> **PROBLEM STATEMENT**:
Answer these questions about the excerpted text below, one per line:
(a) Which report does one writer say actually explains how some conclusions were made?
(b) What does the defense say should determine the nature of the reaction, rather than the initial presumptive test with luminol?
(c) Between whom is the debate at the essence of the inquisitorial kind of trial?

Scary how much can be read into so little (Amanda and Patrick's slightly different recollection of the text message...).

I think she should have stopped at "This may seem like a fact of little importance".
 
I think Matteini's reasoning seems that it was planned to give Patrick an alibi:

So if you could refresh my memory here, is the Matteini report the original report in which the ludicrous claim was made that Patrick was the killer?

If this is the case, i would assume the only reason anyone would quote it would be to mock its idiocy.
 
So if you could refresh my memory here, is the Matteini report the original report in which the ludicrous claim was made that Patrick was the killer?

If this is the case, i would assume the only reason anyone would quote it would be to mock its idiocy.

I have quoted it before to show how the evidence is fit with the presumption of guilt on the part of Patrick. It actually sounds more reasonable than say, the Massei report, but only because Matteini actually explains how some conclusions were made.
 
Even in the USA there is a presumption of guilt in certain cases.

If someone you know dies in your house, you are presumed guilty in both the USA and Italy. It's sad, but true, isn't it? The police will treat you as innocent, but all the while you will be near the top of their short list of suspects. In other words, you are presumed to be guilty.
 
The judges are supposed to have a presumption of innocence, we keep coming to this same issue. It is not up to the defense to prove that it was something in the house that may have caused this, it is up to the prosecution to prove the reaction was caused by blood. The prosecution failed to do so. The defense suggested alternate substances and emphasized the fact that specific tests for blood should determine the nature of the reaction and not the initial presumptive test with luminol.

The judges don't have the presumption of innocence as the only task and only duty.

The inquisitory process has in fact a different aim from proving guilt. The aim of the inquisitorial trial does is similar to an investigation, to an inquiry, it is to find out what happened. The judges in an inquisitory sistem - which the Italian justice system is in some of its structures - have he task of actively operate to discover the truth. This is a task, a main goal of the trial to which all parties are supposed to particiate.

The adversarial trial can be schematized in essence as a debate between the prosecution and the defence, while judge and jury are passive, and the defendant is relatively passive too. Assessment on defendant's words is only on his/her "reaction" to questioning under limitation.
The inquisitorial kind of trial has at his essence a debate betwen the judge and the defendant. It is about how the defendant performs in relation to his trial file, and how the defence does as well. The defendant is given wide freedom of speech including a right to lie. But questions and consistence of the defensive arguments get a crucial role.

> **COLLECTED DATA**:
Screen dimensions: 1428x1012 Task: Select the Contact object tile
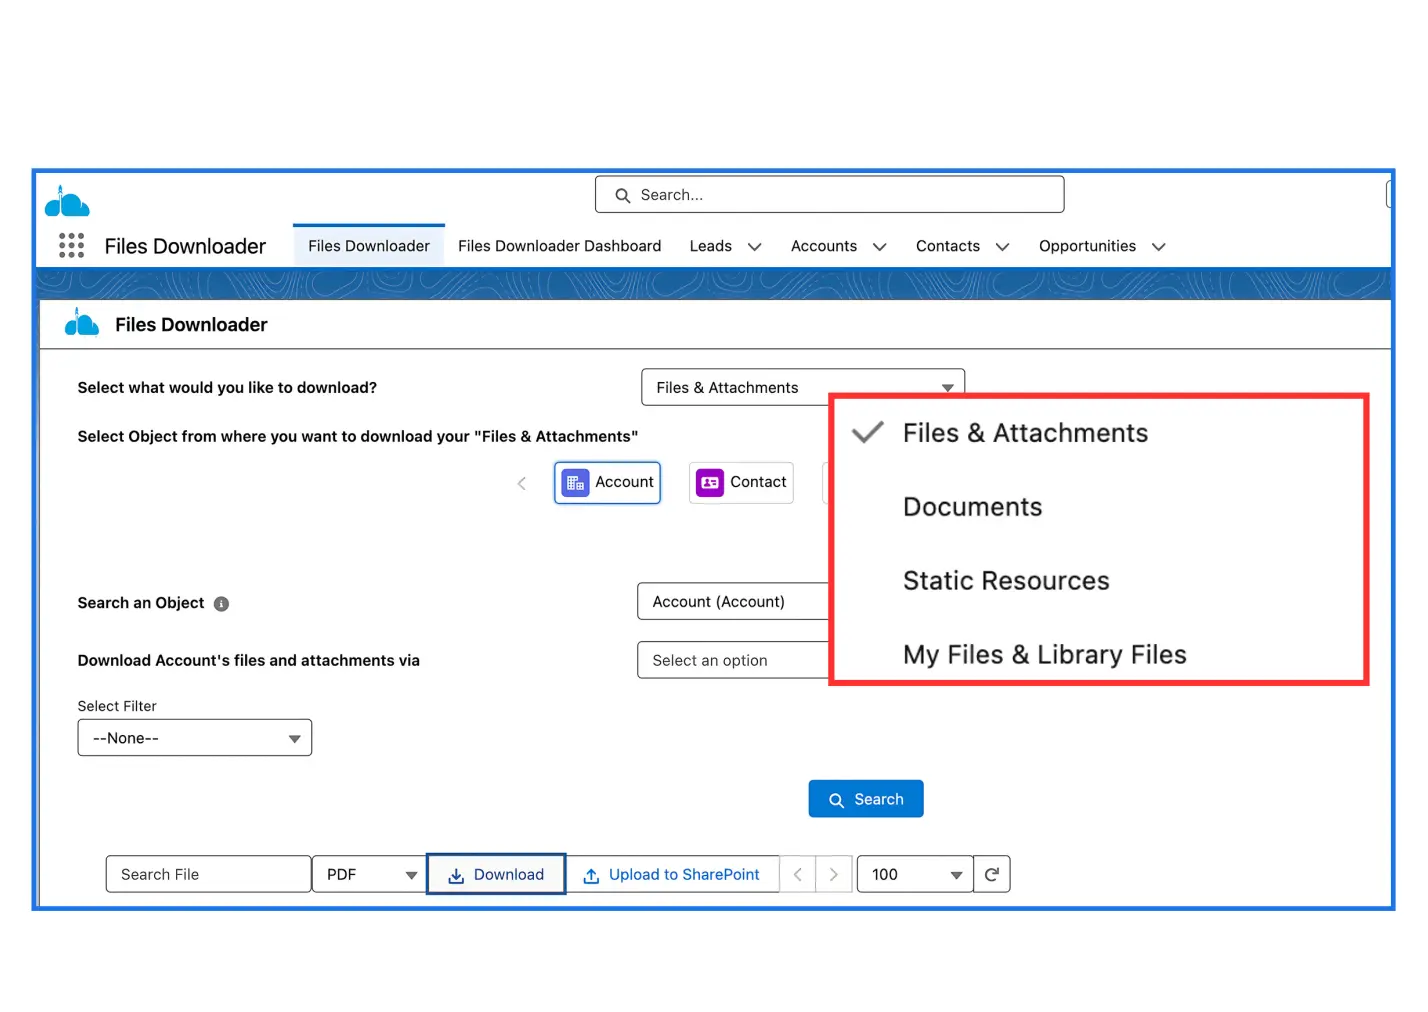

> **OUTPUT FOR THIS TASK**:
(a) The Matteini report.
(b) Specific tests for blood.
(c) Between the judge and the defendant.